Brautigan's passport was issued on April 4, 1976, with a photo showing him long-haired, smiling smugly, very pleased with himself. He received a Japanese visa for a stay of two months early in May and left immediately for Tokyo. Siew-Hwa stayed at Union Street for another day before moving to temporary quarters in Berkeley. She returned to Richard's apartment several times to clean and do the laundry.
At Brautigan's request, Beh installed a timer for the lights in the living room, setting it to go on at 8:30 pm and switch off at 2:30 am. Richard wrote her a “long” letter, and she replied, telling him of everything she had done.

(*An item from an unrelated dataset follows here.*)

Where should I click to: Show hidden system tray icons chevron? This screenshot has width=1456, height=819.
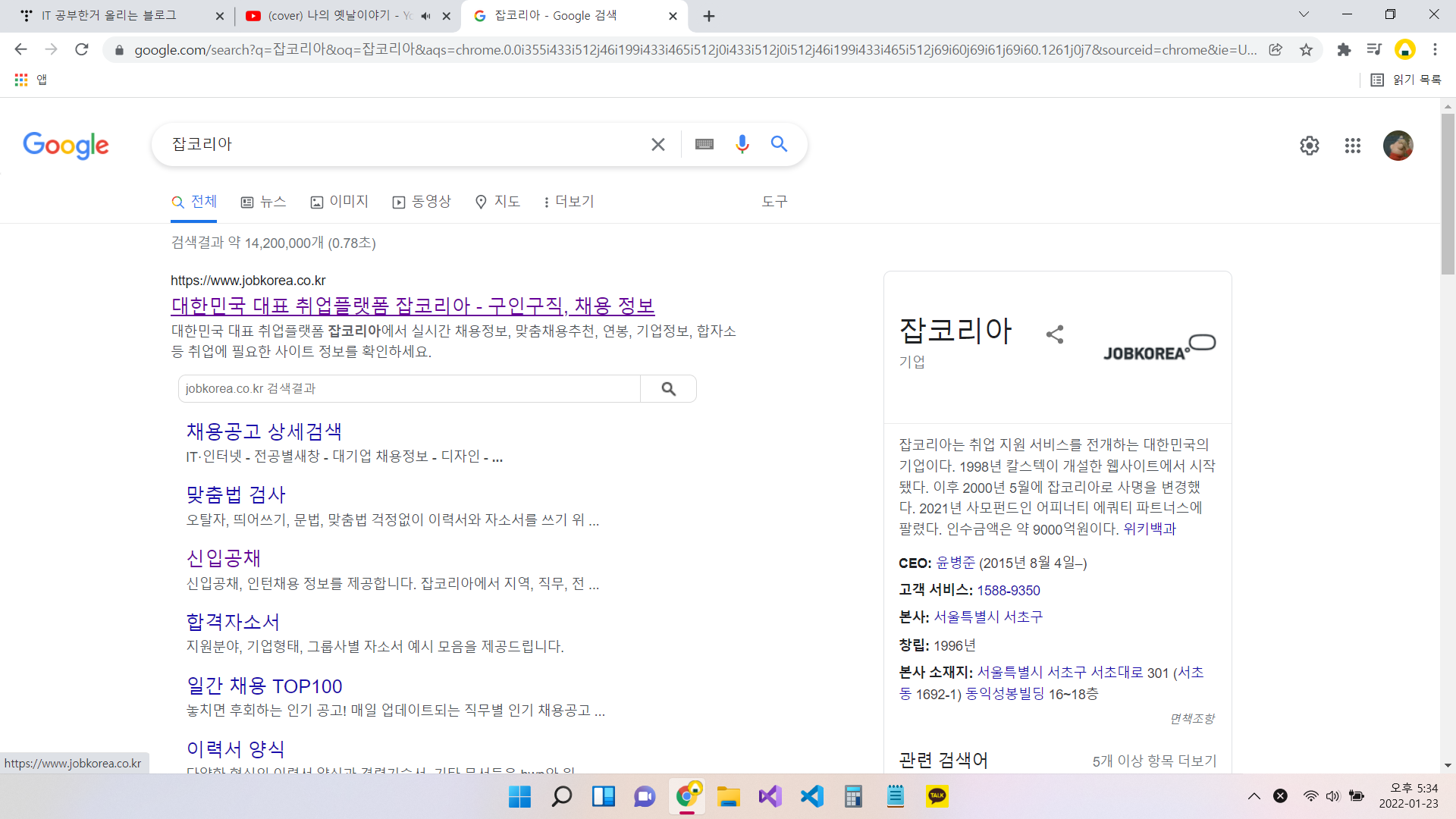tap(1254, 796)
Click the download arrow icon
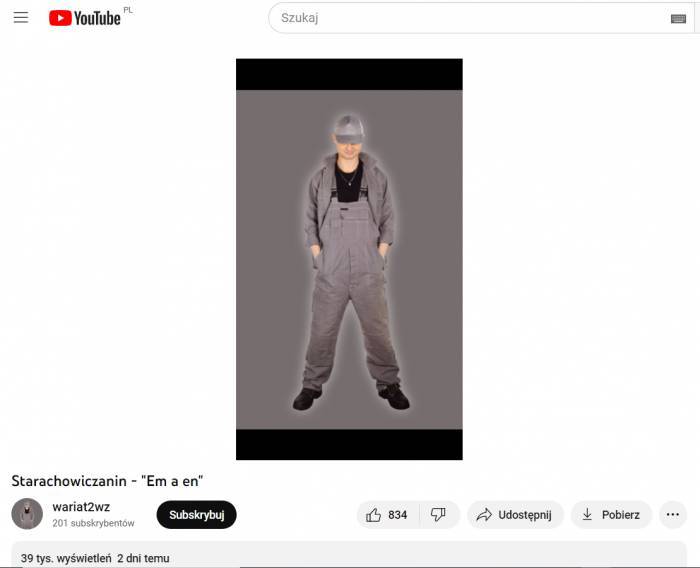700x568 pixels. point(587,514)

Siew-Hwa made occasional trips to Bolinas, checking that “everything
was okay” at Richard's house. She cleaned the place and installed another light-timer, set to switch off at 2:00 am.
Beh's memory of her first visit to the Bolinas house remained vivid. Brautigan told her the story of the ghost dwelling upstairs, convinced the spirit was trapped in the building. Siew-Hwa proposed he install a mirror above the stairs to free the ghost. She recalled a Chinese folktale relating how ghosts didn't know they were dead until they chanced to look in a mirror and saw no reflection. Once a deceased spirit recognized it had passed away, it could move on into an afterlife.
Around the first of June, Siew-Hwa traveled to Kingston in Ontario, Canada, where her ex-husband had a teaching position in the Department of Film Studies at Queen's University. Richard wrote a long and “formal” letter. She wished it had been more personal and intimate. After Beh arrived in Canada, Brautigan phoned her from Tokyo. Japan was “a tremendous experience,” but he felt exhausted, having stayed up all night writing. Their conversation went badly. When Siew-Hwa told him she was thinking of going to Malaysia, he replied, “That's fine, certainly. You should do what makes you happy.”
Brautigan flew back to San Francisco from Japan on June 30. Tony Dingman planned to return to the Philippines and continue working on Francis Ford Coppola's
Apocalypse Now
once the sets destroyed by Typhoon Olga were rebuilt, so Richard found himself without a drinking companion/ designated driver for the summer in Montana. He also needed some work done at his place and figured it was too late in the season to hire anyone locally. Keith Abbott recalled Brautigan literally calling him “in a panic,” begging him to come up to Pine Creek. At first, Abbott declined. “Richard, it's summertime,” he said. “It's my big season. It's when I make money here in Berkeley and I just can't do it.”